警視庁暴力団対策課の元警部補・神保大輔被告(43)は、捜査を担当していた国内最大級の風俗スカウトグループ「ナチュラル」の関係者に対し、関係先に設置した捜査カメラの撮影画像や撮影場所の住所などを記したリストを提供し、捜査情報を漏えいした罪に問われています。

東京地裁できょう(19日)行われた被告人質問で神保被告は、「当時は上司からのパワハラや、捜査を外されたことから自暴自棄となって一線を越えてしまい、情報を漏えいしてしまった」と動機を明かしました。

ただ、ナチュラルが独自に開発したアプリを入手した経緯や「ナチュラルの誰とやりとりをしていたのか」といった質問には、「家族が報復される恐れがある」として明らかにしませんでした。

検察側はこれまでの裁判で、神保被告の自宅から見つかった現金945万円からナチュラル関係者の指紋が検出されたと明らかにしていますが、この現金について神保被告は「今回の情報漏えいには関係のないお金です」としました。

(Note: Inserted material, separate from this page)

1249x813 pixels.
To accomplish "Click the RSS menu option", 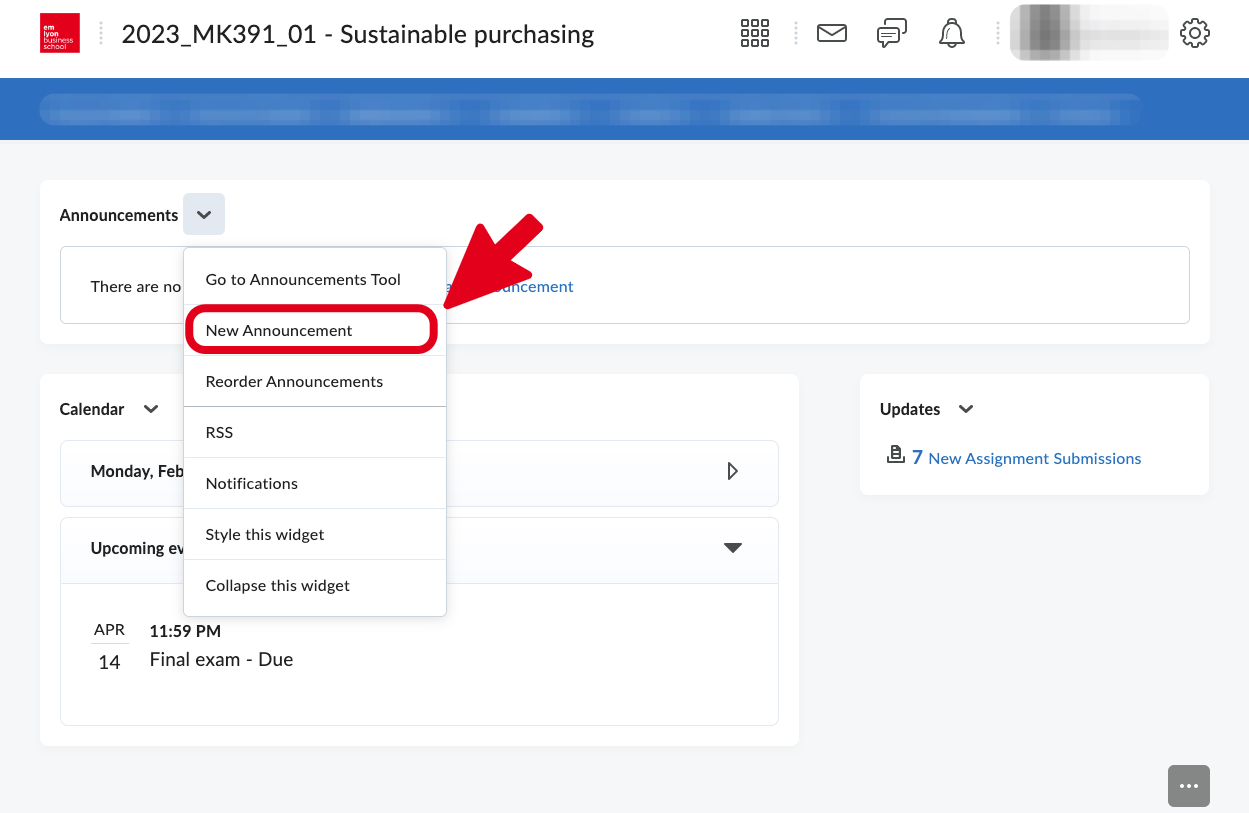I will click(x=219, y=433).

検察側は論告で「今回の情報漏えいは警察の信頼を失墜させた。捜査に与えた影響は大きく、犯人隠避にもなりえるものだった」として、神保被告に懲役1年6か月を求刑しました。一方の弁護側は、「すでに警察官を辞めており、社会的な制裁を受けている」として執行猶予付きの判決を求めました。

裁判の最後、神保被告は「自分の軽率な行動で迷惑を掛けたことを反省している」などと述べました。

判決は今月25日に言い渡される予定です。